_Task item_. Give the number of lines in this listing that hold "computer". No other words belong in the reply.

*** Records supplied

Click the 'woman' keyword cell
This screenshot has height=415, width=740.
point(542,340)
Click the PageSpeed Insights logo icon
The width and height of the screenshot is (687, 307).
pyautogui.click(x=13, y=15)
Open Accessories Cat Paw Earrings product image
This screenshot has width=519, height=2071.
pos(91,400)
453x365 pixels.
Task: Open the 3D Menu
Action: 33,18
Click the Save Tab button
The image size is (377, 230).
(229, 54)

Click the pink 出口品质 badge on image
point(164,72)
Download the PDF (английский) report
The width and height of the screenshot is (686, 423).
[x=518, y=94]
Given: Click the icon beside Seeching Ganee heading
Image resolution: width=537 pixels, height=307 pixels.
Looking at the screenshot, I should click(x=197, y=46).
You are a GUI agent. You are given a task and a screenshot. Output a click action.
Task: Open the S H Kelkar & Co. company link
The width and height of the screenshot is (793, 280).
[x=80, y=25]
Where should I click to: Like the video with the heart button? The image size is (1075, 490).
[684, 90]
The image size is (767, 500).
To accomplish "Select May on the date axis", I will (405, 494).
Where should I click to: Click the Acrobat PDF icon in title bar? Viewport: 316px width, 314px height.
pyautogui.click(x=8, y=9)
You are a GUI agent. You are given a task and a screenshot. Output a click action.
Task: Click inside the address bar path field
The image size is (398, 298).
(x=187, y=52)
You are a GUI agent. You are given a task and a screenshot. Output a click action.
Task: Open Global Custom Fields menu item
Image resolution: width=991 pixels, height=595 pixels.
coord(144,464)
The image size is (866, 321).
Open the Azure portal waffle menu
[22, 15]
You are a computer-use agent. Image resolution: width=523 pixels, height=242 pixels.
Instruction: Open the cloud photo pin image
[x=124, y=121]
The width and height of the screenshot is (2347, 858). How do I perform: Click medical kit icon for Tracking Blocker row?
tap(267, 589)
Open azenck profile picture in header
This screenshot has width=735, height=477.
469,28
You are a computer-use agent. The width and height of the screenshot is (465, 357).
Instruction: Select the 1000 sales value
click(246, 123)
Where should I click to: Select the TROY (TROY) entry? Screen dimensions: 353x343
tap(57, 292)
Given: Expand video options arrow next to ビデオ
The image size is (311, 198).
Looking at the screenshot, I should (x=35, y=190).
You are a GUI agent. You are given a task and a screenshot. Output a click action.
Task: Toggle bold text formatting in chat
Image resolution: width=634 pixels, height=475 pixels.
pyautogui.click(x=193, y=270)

******

_Answer for the task_. 2